I am currently looking at the "unload" event of a window to try to determine how the "unload" event was triggered, but am having little success. Is there a way to determine how the javascript event was triggered?
- Page Refresh
- Back Button (or navigate away from the page)
- Closing the Browser
Essentially I need to execute some code only when the browser window is being closed, not refreshed or navigated away from.

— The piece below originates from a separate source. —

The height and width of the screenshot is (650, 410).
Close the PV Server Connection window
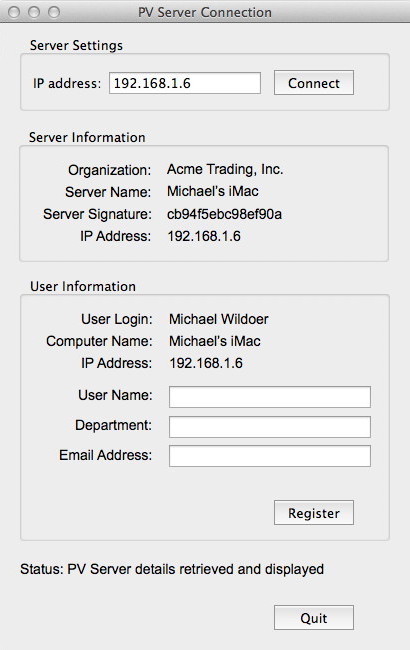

Purpose: When a customer does an update of our software, the update will redirect their first Internet request to an offer page. There is a button for a "Do Not Bother" option, but some users will simply close their browser. Upon closing the browser, I need to duplicate the "Do Not Bother" functionality so the user no longer gets redirected to the offer page. Simply attaching to the "unload" event will not work due to the different ways of leaving a page.
Yes, there is a solution!
I've designed a solution based on onBeforeUnload+onLoad events, HTML5 local storage and client/server communication. See the details on https://stackoverflow.com/a/13916847/698168.
No, and if there was it would be browser dependent. What kind of code are you trying to run when the user closes the page? Is it to logout the user? Then the user would not be logged out if the browser crashes or the network connection breaks (and probably not if the computer goes to sleep/hibernation mode).
If it is for logout-purposes you should probably use a timestamp variable at the server that gets updated with every request (or use a ajax-ping), and logout the user if it hasn't been seen for a specified time.
Update: Found this answer here at stackoverflow.
I use a method of doing keyboard "sniffing", in that it looks for keydown's of "F5", "ctrl+r", "alt-f4", "backspace" and others, and if it finds them flowing through the keyboard event queue, it sets boolean variables appropriately to trap that status... then I use a "onbeforeunload" function handler, which tests against those boolean status variables to decide what to do.
You can even shut down various keyboard strokes (like "ctrl+n" or "F1" for instance) by using preventDefault(), bubbles=false and returnValue=false in your keyboard handling.
This stuff is not for the faint of heart, but its certainly doable with some persistence and lots of cross browser testing!